BEGIN

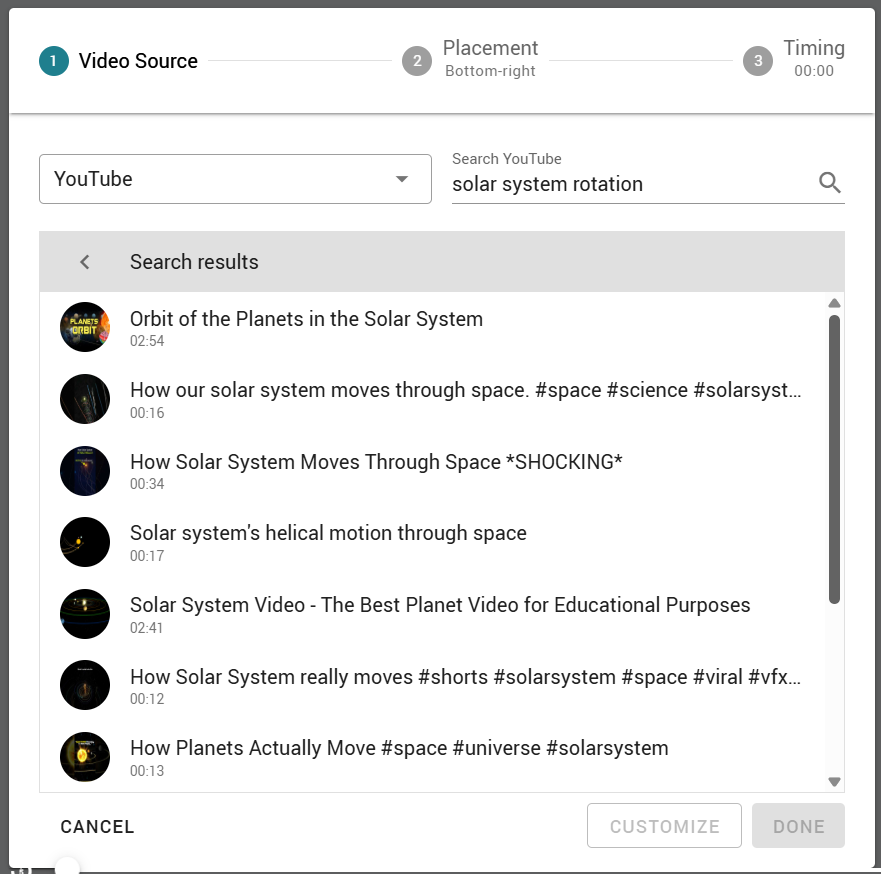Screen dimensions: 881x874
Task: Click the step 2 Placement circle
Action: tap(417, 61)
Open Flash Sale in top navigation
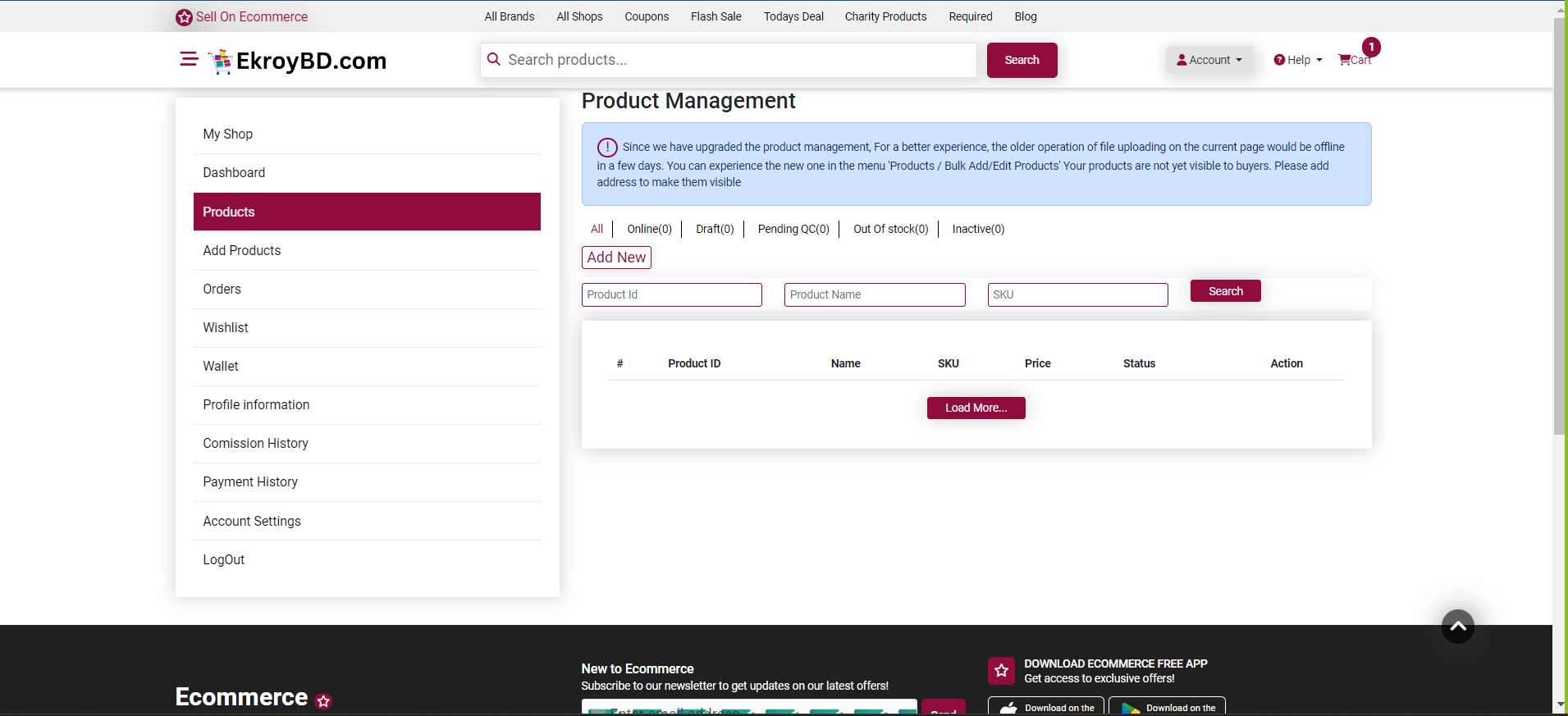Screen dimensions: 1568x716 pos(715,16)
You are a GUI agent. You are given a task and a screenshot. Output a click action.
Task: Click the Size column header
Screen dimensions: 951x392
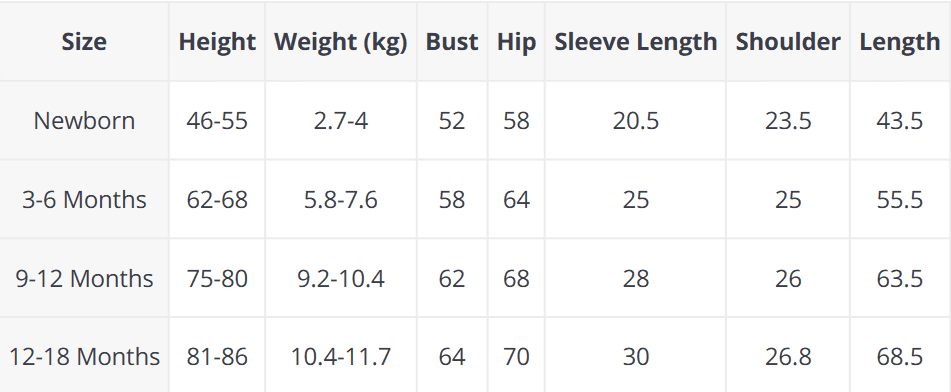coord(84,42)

END

Starting with the line that contains "Task: Click the Size column header", print every line through the end of the data exactly as written; omit all pictures and add nothing else.

▶ Reply:
Task: Click the Size column header
Screen dimensions: 951x392
coord(84,42)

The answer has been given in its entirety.